» WHAT IS REQUIRED
Starting at the line containing "Given: Click the Brentford team name" and ending after the line containing "Action: tap(1374, 157)", copy out only those records with "pixelated" swapped for "blurred" and nothing else changed.

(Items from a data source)
+===+
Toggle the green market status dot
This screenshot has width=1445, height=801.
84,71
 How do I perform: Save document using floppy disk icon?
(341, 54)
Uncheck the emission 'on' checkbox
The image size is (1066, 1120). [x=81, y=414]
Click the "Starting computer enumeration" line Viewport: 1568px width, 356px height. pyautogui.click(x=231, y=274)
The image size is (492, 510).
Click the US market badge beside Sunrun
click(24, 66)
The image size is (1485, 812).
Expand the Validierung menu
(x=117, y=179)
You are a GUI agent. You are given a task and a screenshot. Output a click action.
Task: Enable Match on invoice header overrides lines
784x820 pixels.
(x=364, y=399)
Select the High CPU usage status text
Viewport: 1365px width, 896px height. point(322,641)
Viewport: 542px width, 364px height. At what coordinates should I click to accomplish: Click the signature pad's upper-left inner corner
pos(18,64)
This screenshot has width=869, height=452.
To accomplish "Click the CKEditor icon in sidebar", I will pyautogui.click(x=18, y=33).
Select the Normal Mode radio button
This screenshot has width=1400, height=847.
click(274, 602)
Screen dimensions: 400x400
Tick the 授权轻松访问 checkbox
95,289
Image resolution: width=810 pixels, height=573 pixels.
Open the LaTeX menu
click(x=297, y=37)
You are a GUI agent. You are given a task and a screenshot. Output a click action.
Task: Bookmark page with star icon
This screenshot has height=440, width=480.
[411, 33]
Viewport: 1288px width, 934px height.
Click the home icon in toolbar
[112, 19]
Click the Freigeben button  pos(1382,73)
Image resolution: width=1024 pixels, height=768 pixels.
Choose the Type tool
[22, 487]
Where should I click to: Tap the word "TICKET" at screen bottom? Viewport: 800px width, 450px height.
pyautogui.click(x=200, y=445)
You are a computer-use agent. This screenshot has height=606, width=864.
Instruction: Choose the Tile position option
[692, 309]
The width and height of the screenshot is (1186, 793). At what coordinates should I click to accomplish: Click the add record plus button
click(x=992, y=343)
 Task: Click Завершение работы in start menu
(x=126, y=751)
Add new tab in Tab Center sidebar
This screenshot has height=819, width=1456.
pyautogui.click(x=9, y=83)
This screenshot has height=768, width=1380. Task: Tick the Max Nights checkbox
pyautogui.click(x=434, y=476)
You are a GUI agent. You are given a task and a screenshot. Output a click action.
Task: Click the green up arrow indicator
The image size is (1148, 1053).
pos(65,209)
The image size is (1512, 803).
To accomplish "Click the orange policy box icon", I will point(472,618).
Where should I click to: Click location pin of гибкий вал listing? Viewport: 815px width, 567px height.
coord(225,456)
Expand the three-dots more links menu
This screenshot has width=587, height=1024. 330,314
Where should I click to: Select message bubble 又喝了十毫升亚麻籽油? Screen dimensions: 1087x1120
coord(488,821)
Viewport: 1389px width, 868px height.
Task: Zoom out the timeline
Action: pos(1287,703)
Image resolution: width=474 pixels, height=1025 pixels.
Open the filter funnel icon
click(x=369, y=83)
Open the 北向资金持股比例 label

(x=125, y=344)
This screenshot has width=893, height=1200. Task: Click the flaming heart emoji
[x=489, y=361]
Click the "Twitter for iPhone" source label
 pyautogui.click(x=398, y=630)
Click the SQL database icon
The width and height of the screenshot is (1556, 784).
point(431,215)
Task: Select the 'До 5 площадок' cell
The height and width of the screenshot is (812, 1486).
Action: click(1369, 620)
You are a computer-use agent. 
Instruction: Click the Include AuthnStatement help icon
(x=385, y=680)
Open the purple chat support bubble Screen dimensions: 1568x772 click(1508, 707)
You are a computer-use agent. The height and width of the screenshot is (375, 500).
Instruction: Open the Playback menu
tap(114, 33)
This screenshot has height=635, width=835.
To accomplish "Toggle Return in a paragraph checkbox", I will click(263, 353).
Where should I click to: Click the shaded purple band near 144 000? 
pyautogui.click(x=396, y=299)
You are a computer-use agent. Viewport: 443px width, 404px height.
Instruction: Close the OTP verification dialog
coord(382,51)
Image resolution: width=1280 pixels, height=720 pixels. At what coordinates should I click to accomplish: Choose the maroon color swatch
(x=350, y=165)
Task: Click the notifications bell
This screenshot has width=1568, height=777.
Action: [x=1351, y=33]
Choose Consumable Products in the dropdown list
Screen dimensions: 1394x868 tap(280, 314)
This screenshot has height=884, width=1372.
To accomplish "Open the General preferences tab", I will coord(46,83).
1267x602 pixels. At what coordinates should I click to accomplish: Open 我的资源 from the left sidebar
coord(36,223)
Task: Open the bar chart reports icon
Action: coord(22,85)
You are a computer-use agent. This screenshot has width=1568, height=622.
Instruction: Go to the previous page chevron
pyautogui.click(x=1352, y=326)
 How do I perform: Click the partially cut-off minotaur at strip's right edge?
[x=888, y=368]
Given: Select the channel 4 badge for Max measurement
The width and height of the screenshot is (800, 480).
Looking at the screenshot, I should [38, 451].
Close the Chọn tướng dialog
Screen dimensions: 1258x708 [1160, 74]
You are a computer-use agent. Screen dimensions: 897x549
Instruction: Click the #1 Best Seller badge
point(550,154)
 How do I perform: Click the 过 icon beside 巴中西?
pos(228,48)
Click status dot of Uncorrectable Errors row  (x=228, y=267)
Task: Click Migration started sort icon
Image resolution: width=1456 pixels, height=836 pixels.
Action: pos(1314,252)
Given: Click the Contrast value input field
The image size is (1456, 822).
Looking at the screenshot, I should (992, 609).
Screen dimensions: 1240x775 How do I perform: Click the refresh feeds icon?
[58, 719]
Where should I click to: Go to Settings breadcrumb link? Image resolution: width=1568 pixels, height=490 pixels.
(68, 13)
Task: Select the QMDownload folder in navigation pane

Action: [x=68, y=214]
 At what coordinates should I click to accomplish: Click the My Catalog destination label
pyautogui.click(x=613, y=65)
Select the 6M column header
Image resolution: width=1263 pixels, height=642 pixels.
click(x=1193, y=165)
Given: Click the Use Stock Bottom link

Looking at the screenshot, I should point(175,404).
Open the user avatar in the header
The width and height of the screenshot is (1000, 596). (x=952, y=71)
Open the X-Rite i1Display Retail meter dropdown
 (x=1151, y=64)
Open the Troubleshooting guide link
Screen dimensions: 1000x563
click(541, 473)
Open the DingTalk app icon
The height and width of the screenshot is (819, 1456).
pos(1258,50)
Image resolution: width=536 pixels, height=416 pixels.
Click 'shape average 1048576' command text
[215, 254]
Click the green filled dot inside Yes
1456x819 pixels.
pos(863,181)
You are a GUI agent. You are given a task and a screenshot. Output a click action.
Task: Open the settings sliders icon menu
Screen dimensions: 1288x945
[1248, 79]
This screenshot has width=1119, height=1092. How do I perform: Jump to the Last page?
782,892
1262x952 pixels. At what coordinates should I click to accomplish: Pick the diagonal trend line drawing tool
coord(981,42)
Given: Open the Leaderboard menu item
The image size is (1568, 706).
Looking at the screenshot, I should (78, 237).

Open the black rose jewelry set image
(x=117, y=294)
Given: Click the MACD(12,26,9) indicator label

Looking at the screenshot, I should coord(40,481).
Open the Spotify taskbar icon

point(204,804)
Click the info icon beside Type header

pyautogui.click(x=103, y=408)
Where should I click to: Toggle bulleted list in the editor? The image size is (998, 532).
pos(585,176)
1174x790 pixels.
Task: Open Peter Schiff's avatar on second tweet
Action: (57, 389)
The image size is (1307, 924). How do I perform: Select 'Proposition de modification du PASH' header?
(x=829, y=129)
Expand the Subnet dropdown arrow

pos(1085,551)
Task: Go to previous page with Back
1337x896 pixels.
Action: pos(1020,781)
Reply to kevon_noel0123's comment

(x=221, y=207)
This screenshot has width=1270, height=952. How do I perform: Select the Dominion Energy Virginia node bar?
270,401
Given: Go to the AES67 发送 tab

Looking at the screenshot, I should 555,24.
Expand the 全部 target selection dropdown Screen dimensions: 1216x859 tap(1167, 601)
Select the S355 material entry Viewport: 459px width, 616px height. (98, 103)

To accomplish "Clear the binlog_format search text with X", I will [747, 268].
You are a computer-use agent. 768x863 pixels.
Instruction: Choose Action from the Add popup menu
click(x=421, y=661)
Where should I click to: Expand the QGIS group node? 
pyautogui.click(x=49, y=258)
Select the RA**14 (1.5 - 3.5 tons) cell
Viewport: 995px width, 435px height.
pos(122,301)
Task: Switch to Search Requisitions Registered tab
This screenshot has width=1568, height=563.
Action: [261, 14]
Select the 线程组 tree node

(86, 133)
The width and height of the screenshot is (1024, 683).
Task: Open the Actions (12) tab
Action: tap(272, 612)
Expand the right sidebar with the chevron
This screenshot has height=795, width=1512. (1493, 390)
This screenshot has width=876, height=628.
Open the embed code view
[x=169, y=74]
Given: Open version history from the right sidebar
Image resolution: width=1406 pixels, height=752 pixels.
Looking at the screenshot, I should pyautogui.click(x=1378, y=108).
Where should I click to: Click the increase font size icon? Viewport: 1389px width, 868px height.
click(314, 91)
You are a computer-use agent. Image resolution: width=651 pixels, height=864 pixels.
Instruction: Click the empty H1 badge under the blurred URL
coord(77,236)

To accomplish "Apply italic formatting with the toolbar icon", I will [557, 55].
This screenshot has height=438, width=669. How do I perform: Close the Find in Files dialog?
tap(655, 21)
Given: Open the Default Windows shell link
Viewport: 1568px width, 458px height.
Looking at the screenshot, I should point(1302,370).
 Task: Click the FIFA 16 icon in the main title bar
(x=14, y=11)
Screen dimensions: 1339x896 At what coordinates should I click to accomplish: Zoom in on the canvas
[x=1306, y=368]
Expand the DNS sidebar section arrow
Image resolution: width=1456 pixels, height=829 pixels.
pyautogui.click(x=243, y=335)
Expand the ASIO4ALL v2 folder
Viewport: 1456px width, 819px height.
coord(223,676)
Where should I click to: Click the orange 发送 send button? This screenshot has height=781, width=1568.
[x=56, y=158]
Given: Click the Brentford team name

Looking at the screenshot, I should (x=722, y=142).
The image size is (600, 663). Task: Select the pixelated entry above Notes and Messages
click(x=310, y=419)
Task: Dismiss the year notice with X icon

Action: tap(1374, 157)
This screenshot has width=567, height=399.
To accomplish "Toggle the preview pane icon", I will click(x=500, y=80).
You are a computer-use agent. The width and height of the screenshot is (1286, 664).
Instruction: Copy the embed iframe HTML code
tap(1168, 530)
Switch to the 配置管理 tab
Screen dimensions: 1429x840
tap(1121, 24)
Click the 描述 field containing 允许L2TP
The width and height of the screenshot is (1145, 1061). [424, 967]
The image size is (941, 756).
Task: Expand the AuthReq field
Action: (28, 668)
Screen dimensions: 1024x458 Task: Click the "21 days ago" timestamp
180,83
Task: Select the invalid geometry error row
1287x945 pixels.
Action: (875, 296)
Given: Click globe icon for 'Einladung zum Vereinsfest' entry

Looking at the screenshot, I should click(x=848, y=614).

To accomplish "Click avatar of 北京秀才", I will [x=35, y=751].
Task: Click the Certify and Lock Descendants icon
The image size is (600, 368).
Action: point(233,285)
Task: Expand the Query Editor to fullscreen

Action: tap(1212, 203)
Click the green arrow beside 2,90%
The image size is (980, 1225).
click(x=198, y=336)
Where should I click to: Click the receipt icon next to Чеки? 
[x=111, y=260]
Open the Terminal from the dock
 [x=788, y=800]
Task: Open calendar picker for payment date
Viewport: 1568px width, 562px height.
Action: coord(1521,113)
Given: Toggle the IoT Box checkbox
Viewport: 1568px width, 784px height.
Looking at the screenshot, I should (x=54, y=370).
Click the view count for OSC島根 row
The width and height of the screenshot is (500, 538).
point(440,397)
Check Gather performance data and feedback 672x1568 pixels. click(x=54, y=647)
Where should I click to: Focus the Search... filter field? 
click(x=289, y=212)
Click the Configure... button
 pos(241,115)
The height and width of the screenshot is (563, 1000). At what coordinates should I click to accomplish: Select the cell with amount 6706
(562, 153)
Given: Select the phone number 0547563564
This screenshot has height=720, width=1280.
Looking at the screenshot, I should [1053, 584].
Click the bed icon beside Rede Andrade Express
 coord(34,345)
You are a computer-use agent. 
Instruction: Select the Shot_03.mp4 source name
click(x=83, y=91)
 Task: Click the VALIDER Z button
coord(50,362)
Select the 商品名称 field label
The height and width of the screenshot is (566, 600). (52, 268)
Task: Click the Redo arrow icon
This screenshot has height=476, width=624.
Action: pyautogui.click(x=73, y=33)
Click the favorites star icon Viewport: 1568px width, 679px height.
+===+
» RESPONSE TO THIS EXERCISE
Given: Click the Brentford team name

Looking at the screenshot, I should (x=722, y=142).
The image size is (600, 663). Task: Select the blurred entry above Notes and Messages
click(x=310, y=419)
Task: Dismiss the year notice with X icon

Action: tap(1374, 157)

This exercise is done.